El saber se refiere siempre, directa e indirectamente, a sucesos y cosas, actuales o posibles, de la experiencia humana, mas no todo saber consiste en la mera percepción de sucesos y cosas. La experiencia, en el sentido estricto del vocablo, la mera experiencia de femémonos, por lo tanto, no es propiamente el saber ni menos lo que llamamos saber racional. La experiencia como conjunto de datos ofrecidos a la conciencia, es la materia del saber: describirla, comprenderla, dominarla, es la finalidad del saber, pero no es el saber mismo, por ejemplo, no es, por si sola, verdadero saber. El saber supone la representación de relaciones y, por consiguiente, la integración de la experiencia en unidades que exceden su contenido actual y concreto. El auténtico saber se apoya en la experiencia, pero justamente para rebasarla y alcanzar aquello que se muestra incompletamente en ella, o que no se muestra en absoluto. Por eso, todo saber es, en definitiva, simbólico y consiste en representar mediante signos los sistemas de relaciones en que hallan o puedan hallarse nuestras experiencias actuales y posibles. La más simple expresión de nuestro saber supone todo un complejo sistema de relaciones entre experiencias reales y posibles. Así, el conocimiento expresado en la proposición “Juan es marino” supone, primero, que hay un individuo con los caracteres de los entes humanos; supone también que es varón; enseguida, que pertenece a una clase particular de hombres, la de los marinos; supone, además, que responde al nombre de Juan, todo lo cual se traduce, al cabo, en la anticipación de posible experiencias concretas relativas al sujeto Juan de esa proposición y pertenecientes no solo al mundo subjetivo de quien enuncia esos asertos, sin al mundo común, intersubjetivo, de todos los seres humanos. Saber eso u otro cosa de Juan viene a significar, de esta manera, poseer una representación simbólica, un esquema sustituto de todo un mundo posible de experiencias y relaciones entre experiencias. Por eso, y sin darnos cuenta de ellos muchas veces, nuestro conocimiento de las cosas inmediatas, ese que traducimos en proposiciones descriptivas de lo visto o tocado “aquí” y “ahora”, contiene más, muchísimo más de lo efectivamente expresado. Lo expresado es siempre un corte convencional en el continuo de un saber tácito más vasto y profundo en el cual la experiencia efectiva es rebasada por todas partes.

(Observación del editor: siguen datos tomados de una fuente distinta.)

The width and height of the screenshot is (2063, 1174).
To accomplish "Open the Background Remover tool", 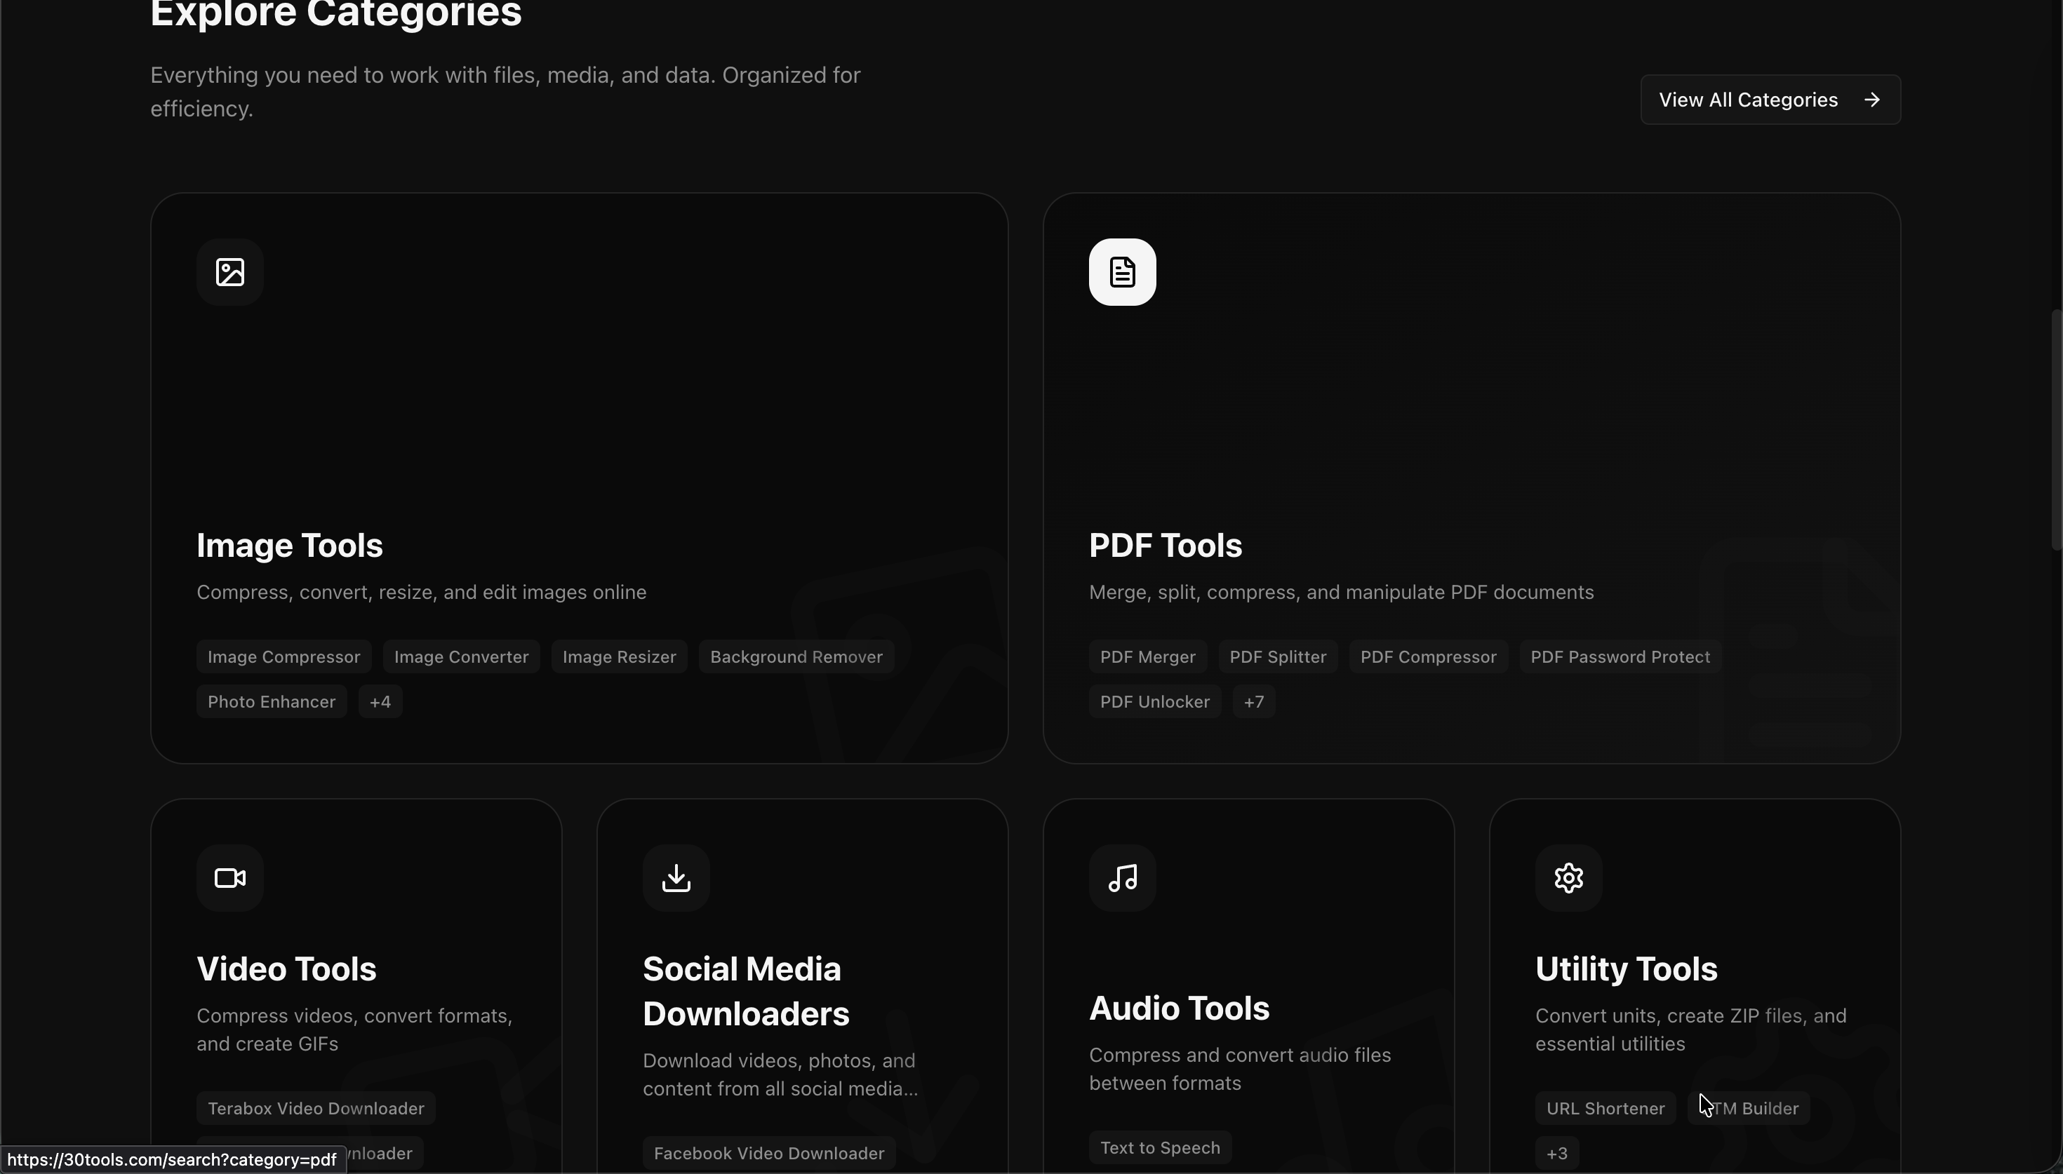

No hay, entonces, saber alguno limitado al mero recuento de experiencias, al simple inventario de nuestras percepciones. El más sencillo enunciado de esta clase, “ vi un incendio”, por ejemplo, o “ hace frio”, implica la inserción de la experiencia en una compleja red de compleja red de relaciones con otras experiencias reales y posibles. Todo saber es, más que experiencia, pensamiento de la experiencia e implica, por lo mismo, sutiles operaciones de comparación, asociación, integración, previsión y generalización. De esta manera, el hombre, lo quiera o no lo quiera, lo sepa o no lo sepa, es un animal inteligente hasta para decir tonterías, y su inteligencia consiste en una peculiar e irrenunciable capacidad para “ ver más allá de sus narices”, es decir, para considerar las cosas en función de los nexos que las proyectan allende ellas mismas, en el tiempo y en el espacio y, en ocasiones, también fuera del tiempo y del espacio. En virtud de estos nexos las cosas se convierten de meras representaciones “ mías”, subjetivas, en auténticos “ objetos”; esto es, en cosas pertenecientes al mundo intersubjetivo de todos los seres humanos.
La historia del pensamiento, desde los primeros atisbos de una concepción mágica del mundo hasta las elaboradas concepciones de las ciencia y la filosofía es, también, la historia de los esfuerzos de la inteligencia para construir una imagen total, orgánica y completa de las cosas y sucesos de la realidad. El fruto de esta historia es el pensamiento racional en que el hombre ha hallado una insuperable herramienta para la integración de la experiencia subjetiva y la constitución del mundo intersubjetivo de la experiencia común.